Cosa si misura
La misurazione del benessere organizzativo combina più dimensioni: stato di salute percepito, clima organizzativo, partecipazione alle iniziative WHP, indicatori di assenza/turnover, segnalazioni di near-miss. Il riferimento internazionale è il modello OMS Healthy Workplaces.
Vantaggi per l’impresa
- Orientamento basato su dati delle iniziative WHP successive.
- Allineamento con i sistemi di gestione (ISO 45001, ISO 45003).
- Possibilità di rendicontazione interna o ESG (effetto descrittivo, non garantito).
- Maggiore coinvolgimento dei lavoratori nel processo.

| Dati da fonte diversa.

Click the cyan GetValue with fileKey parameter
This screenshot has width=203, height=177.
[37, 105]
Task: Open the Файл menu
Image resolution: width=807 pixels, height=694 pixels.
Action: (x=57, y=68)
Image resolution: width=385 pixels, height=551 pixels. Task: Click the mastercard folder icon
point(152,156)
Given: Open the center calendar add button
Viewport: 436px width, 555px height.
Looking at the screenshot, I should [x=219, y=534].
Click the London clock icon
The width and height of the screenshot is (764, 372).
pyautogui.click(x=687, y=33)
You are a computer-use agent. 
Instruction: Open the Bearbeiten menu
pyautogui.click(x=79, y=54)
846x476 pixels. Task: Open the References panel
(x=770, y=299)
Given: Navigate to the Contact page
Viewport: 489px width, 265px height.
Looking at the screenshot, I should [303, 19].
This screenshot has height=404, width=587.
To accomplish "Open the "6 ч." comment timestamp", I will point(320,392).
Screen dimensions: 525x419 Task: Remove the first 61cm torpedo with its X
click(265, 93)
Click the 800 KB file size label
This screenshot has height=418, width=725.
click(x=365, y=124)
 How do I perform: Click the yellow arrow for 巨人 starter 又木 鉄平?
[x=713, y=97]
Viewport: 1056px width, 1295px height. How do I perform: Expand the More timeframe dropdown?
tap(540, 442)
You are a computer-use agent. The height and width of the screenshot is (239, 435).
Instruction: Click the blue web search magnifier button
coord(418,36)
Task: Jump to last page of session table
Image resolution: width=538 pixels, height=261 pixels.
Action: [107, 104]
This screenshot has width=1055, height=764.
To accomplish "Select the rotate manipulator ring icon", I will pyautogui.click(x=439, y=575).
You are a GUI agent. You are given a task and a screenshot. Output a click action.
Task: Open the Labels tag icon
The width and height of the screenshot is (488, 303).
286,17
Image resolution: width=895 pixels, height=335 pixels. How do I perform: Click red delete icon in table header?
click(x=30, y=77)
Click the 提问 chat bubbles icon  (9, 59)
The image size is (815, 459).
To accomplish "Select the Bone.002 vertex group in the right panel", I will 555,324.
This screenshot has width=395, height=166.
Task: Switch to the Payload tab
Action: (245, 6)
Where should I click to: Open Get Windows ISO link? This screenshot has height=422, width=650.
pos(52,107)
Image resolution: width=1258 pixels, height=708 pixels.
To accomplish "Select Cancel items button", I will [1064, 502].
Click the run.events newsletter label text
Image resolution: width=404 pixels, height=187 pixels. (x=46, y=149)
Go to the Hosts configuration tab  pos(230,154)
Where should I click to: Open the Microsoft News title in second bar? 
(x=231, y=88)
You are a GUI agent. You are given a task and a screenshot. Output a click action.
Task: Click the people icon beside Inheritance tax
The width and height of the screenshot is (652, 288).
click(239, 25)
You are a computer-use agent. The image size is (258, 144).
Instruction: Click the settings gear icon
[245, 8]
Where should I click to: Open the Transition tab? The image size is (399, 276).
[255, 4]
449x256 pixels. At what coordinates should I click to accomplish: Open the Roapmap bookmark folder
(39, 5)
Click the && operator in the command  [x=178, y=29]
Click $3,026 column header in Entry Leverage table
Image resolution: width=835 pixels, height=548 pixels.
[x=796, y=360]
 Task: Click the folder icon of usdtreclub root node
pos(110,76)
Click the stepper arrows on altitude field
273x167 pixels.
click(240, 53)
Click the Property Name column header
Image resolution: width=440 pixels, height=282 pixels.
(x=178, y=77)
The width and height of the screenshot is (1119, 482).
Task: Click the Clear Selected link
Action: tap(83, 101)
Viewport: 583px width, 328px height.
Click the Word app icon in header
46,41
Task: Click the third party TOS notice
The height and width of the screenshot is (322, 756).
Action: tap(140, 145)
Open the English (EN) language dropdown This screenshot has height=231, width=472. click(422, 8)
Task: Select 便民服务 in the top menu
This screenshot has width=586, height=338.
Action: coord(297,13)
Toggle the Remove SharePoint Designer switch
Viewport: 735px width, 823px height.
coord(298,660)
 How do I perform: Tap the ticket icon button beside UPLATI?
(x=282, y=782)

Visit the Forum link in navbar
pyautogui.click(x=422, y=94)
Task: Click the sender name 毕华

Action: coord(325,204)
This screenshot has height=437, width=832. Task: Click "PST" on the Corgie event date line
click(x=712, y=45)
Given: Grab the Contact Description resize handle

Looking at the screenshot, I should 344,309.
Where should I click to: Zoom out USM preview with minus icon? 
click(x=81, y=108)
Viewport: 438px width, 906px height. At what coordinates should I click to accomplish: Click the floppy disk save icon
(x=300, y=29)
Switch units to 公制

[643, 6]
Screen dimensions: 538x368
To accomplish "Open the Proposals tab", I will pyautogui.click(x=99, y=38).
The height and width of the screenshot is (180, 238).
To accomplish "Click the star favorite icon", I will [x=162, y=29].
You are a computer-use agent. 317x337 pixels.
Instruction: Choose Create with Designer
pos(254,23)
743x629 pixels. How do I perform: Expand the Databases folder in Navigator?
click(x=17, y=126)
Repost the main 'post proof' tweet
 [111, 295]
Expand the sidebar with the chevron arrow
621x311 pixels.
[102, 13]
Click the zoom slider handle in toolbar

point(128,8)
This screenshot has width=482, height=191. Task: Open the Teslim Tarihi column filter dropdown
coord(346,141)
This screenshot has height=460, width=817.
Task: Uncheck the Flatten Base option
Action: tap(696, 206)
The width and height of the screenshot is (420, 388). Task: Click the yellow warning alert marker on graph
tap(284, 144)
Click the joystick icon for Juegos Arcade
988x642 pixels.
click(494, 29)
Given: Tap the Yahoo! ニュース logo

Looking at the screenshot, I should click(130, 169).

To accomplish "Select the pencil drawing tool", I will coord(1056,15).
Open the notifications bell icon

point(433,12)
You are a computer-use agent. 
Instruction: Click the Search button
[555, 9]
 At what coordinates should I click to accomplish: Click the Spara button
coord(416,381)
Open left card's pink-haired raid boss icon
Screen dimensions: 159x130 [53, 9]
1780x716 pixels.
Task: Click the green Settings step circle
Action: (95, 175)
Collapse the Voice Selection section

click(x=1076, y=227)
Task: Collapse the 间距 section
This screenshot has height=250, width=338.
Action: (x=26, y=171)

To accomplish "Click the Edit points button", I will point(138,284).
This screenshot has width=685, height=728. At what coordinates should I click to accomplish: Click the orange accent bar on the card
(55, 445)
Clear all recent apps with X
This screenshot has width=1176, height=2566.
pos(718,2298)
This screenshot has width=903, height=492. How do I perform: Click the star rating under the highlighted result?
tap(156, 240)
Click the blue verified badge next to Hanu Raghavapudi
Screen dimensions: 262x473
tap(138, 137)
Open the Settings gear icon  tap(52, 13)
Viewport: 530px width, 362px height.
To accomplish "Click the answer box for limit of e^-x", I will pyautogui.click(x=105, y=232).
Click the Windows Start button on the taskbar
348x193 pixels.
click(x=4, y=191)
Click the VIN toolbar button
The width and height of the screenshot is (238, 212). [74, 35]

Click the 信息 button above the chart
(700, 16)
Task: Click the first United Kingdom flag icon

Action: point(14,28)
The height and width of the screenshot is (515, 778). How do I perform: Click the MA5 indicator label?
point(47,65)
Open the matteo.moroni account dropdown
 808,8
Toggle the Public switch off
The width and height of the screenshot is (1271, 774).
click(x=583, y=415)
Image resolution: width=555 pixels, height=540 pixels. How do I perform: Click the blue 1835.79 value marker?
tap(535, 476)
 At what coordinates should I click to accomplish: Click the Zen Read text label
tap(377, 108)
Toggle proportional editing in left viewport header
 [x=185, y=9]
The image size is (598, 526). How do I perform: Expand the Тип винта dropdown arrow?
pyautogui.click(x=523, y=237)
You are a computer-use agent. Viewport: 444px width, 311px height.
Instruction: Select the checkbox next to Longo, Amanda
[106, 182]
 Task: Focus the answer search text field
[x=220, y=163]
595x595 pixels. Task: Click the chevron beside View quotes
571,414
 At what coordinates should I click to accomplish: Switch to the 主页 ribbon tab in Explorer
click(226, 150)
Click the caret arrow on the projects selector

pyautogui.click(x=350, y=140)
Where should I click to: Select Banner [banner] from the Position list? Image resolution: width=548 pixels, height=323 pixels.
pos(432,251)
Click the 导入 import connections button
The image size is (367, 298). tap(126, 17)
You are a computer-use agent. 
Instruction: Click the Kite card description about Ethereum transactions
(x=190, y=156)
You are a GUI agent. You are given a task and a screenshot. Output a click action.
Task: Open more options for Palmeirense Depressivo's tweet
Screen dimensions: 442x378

Distinzione dalla sorveglianza sanitaria obbligatoria
La misurazione del benessere organizzativo non utilizza dati sanitari individuali e non sostituisce la valutazione dei rischi né la sorveglianza sanitaria del D.Lgs. 81/08. È un’attività volontaria che produce indicatori aggregati e anonimi.
Ruolo del medico competente
Il medico competente può contribuire alla scelta degli indicatori e alla coerenza con i dati epidemiologici aggregati derivanti dalla sorveglianza sanitaria, nel rispetto del segreto professionale e della normativa privacy (GDPR, art. 9).
Come 123 Medico Competente organizza i progetti
Definiamo insieme alla direzione un cruscotto di indicatori coerente con il modello OMS e con ISO 45003, integrato con i dati aggregati derivanti dalla sorveglianza sanitaria e con eventuali questionari di clima.
Disclaimer
Iniziative volontarie, non sostituiscono la sorveglianza sanitaria prevista dal D.Lgs. 81/08.